Both Section 529 plans and ESAs offer federal income-tax advantages. Although contributions to either type of account are nondeductible, any investment earnings accumulate on a tax-deferred basis. Withdrawals for the beneficiary’s qualified education expenses are tax-free, meaning the investment earnings escape income tax altogether. If money is withdrawn for other purposes, income taxes and a 10% penalty are imposed (on previously untaxed earnings).
How are 529 plans and ESAs different tax-wise? For one, ESA contributions for a beneficiary are subject to a maximum annual dollar limit ($2,000 for 2012; scheduled to drop to $500 for 2013 and later years). In contrast, the federal tax law doesn’t restrict annual 529 plan contributions. And plan-imposed contribution limits tend to be quite generous.
Higher-income taxpayers face further restrictions on the ESA contributions they can make. The allowable ESA contribution is phased out as modified adjusted gross income rises from $95,000 to $110,000 (or from $190,000 to $220,000 for married taxpayers filing jointly). If income exceeds the top of the range, no ESA contribution is permitted that year. There aren’t any income restrictions on 529 plan contributions.
The tax treatment of custodial accounts established under the Uniform Transfers to Minors Act (UTMA) or Uniform Gifts to Minors Act (UGMA) is different. Investment earnings are taxed annually to the child, generally at the parents’ higher income-tax rate because of the tax law’s “kiddie tax” rules. Choosing growth-oriented investments, such as stocks, that don’t regularly pay dividends or interest can help counter this unfavorable tax treatment.

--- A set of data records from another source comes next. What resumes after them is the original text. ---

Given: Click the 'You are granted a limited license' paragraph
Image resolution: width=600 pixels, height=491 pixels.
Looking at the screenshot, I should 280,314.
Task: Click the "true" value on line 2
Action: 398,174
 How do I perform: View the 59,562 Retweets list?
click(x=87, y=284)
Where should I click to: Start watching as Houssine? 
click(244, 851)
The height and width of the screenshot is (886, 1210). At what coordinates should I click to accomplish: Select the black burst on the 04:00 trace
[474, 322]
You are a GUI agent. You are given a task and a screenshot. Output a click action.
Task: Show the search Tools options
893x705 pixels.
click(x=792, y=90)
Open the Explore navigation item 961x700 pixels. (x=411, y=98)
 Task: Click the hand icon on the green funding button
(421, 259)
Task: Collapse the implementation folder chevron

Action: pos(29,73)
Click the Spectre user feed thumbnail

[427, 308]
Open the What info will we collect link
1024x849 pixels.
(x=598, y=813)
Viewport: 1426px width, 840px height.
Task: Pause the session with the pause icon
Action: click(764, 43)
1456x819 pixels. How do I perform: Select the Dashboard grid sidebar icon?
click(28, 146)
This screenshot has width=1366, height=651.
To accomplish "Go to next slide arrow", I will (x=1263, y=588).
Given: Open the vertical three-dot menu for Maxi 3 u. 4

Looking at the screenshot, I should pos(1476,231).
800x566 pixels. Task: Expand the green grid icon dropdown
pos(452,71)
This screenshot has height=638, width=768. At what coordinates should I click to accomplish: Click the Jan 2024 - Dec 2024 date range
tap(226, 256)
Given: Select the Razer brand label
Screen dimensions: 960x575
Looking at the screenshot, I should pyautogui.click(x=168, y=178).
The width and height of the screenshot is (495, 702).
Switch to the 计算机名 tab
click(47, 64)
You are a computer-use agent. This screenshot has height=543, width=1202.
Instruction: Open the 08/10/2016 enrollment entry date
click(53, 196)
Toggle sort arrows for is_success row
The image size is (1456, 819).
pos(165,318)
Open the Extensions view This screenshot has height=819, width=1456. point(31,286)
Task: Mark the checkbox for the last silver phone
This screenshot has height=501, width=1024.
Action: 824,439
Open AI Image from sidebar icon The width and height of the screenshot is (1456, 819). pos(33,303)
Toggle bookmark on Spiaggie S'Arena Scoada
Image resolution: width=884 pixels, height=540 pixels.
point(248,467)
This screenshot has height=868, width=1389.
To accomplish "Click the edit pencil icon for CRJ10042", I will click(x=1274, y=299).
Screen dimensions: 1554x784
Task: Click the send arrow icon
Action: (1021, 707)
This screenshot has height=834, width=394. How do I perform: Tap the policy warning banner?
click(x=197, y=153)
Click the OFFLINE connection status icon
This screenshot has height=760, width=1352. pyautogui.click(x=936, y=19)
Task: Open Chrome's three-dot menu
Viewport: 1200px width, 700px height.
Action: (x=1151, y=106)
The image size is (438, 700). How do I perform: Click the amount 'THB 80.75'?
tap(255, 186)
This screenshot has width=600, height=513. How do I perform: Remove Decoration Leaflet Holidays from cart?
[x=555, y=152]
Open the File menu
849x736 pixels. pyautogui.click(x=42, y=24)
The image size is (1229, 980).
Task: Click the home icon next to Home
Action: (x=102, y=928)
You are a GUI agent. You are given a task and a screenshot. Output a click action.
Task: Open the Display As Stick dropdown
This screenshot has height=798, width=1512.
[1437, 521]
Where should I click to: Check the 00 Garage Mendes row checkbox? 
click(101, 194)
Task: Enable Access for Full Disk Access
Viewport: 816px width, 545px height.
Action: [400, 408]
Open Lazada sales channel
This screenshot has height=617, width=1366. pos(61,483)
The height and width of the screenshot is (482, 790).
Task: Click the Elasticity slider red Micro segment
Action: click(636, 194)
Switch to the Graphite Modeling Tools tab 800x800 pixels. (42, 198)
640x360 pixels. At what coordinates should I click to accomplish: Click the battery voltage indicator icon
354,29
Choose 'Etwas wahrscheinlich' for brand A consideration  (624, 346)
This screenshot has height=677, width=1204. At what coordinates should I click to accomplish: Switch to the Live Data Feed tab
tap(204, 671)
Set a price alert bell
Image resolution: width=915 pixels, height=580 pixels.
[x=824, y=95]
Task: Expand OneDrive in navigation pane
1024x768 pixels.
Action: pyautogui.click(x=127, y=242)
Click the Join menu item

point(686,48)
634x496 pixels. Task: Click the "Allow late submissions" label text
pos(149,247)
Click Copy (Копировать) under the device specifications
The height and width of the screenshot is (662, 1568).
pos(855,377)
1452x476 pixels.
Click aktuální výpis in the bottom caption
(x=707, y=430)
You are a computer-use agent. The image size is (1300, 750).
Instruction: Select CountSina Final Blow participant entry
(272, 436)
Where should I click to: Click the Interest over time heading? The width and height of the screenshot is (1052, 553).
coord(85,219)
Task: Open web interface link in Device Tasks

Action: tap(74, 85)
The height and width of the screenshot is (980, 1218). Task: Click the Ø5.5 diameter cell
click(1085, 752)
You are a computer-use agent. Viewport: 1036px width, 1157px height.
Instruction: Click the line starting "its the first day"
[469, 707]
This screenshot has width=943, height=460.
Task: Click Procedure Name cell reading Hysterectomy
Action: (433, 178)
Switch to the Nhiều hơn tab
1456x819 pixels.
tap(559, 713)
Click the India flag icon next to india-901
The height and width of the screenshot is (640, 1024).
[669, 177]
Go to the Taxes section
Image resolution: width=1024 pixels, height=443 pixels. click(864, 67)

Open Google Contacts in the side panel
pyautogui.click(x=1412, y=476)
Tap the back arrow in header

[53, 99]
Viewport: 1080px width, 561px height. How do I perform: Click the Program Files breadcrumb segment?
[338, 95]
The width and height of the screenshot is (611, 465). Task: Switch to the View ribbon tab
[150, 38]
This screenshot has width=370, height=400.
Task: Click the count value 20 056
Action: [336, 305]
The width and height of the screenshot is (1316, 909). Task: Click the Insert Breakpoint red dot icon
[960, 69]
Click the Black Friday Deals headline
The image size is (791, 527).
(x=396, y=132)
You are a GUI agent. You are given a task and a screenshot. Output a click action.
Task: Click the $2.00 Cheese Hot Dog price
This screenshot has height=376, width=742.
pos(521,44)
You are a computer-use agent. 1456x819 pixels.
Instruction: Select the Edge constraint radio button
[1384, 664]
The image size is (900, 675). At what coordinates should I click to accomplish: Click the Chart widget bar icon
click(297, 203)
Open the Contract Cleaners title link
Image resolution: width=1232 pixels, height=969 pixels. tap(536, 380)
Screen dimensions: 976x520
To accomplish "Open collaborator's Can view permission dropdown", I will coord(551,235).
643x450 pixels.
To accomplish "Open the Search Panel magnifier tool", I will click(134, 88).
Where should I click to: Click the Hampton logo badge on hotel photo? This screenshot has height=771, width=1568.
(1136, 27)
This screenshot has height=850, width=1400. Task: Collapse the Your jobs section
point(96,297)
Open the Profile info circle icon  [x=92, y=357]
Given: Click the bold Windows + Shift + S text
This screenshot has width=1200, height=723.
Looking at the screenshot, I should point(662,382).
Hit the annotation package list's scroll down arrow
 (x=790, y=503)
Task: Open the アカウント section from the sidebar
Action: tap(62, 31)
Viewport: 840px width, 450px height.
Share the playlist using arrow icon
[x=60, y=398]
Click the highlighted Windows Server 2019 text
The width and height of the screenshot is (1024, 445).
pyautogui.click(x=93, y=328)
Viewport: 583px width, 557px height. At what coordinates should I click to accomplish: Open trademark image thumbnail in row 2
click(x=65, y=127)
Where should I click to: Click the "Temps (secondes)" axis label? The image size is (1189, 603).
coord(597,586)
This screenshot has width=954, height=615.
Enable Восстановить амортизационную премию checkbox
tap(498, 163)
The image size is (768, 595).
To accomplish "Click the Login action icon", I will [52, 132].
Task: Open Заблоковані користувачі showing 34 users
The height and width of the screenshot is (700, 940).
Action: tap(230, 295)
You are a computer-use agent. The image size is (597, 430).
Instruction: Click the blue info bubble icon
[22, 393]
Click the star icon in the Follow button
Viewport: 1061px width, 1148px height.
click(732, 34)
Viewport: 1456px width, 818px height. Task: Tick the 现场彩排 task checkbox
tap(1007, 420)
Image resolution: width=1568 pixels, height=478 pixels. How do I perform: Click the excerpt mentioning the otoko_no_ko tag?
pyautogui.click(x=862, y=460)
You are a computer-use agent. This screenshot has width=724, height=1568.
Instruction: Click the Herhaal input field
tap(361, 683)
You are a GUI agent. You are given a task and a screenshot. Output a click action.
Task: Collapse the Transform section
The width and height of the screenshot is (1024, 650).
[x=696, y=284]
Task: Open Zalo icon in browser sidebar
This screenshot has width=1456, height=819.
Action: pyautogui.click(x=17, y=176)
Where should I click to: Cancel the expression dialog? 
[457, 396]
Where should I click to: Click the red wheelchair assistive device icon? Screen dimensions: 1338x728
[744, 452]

A custodial account has another potential drawback: The child assumes control of the funds at age 21 or 18, depending on state law. This isn’t the case with a 529 college savings plan owned by the parents. Parents may change the beneficiary to another family member without adverse tax consequences or close the account (and pay applicable taxes and penalties). With an ESA, the beneficiary assumes control of the account at age 21 (or 18). To maintain tax advantages, all ESA assets must be distributed by age 30. Parents who don’t want to give up any degree of control over their assets may prefer to use a standard brokerage account to accumulate savings they’ve earmarked for college.
Of all the alternatives discussed here, a 529 plan may offer the most limited investment options. 529 plans typically offer a menu of investment options and restrict the number of times investment changes may be made. Since investment options vary from plan to plan, potential investors should do their homework carefully before committing to a particular state’s 529 plan.
Financial Aid Impact
How college savings are held may affect a child’s ability to qualify for need-based financial aid. The federal financial aid formula considers both parental and student assets, but student assets count more heavily as resources available for college expenses. 529 plan accounts and ESAs held in either the parents’ or the student’s name are considered parental assets. UGMA/UTMA accounts are student assets.
The general information in this publication is not intended to be nor should it be treated as tax, legal, or accounting advice. Additional issues could exist that would affect the tax treatment of a specific transaction and, therefore, taxpayers should seek advice from an independent tax advisor based on their particular circumstances before acting on any information presented. This information is not intended to be nor can it be used by any taxpayer for the purpose of avoiding tax penalties.